Paulo Fraga-Queiroz - Pássaros de giz
O poeta sabe que a infinita luta com as palavras é a sua companheira das madrugadas, como dizia Carlos Drummond de Andrade (1902-1987) no clássico O Lutador: "Lutar com palavras / é a luta mais vã. / Entanto lutamos / mal rompe a manhã. [...]" E, de fato, nos versos de Paulo Fraga-Queiroz percebemos essa busca incansável pela palavra exata: "à sua maneira / minera / a própria alma / entre a lama / e o suor / rompe a fronteira / nada lhe resta / além da eterna peneira [...]" - O poeta insone procura (p. 69).
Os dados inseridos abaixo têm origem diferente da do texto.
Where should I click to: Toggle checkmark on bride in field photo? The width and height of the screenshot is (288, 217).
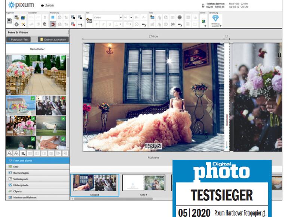pyautogui.click(x=63, y=119)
A poesia e os poetas são temas recorrentes neste livro, como em Drummond, em seu bronze habitual (p. 56), uma joia da metapoesia inspirada na estátua do nosso eterno e universal poeta que, por falta de definição melhor, chamamos de modernista.
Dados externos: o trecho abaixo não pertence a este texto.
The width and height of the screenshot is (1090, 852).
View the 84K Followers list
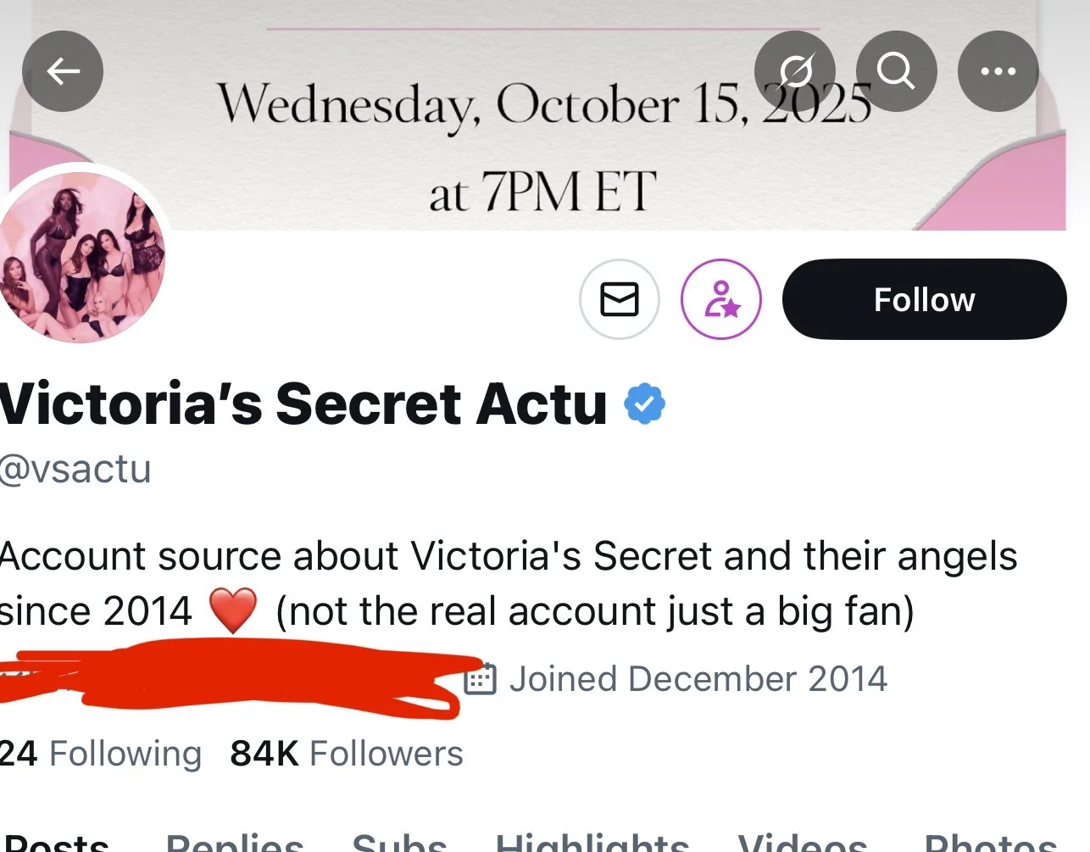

Escrever poemas é, de certa forma, flertar com a ilusão da eternidade, uma tarefa inútil como deixou claro John Keats (1795-1821) ao pedir para os amigos o seguinte epitáfio sem alusão ao próprio nome: "Aqui jaz aquele cujo nome foi escrito na água". Uma citação de que me lembrei ao ler o poema A palavra água (p. 82): "guarda bem a palavra água / como quem, em seus guardados / — foto, carta, camafeu, joia rara — / um dia volta ali, à velha ânfora / para sorver, ainda que árida, / (a memória do que é, mesmo magra) / para saciar a sede que não cede" Deixo vocês com alguns exemplos dos metapoemas de Paulo Fraga-Queiroz em seu bem-recomendado livro de estreia.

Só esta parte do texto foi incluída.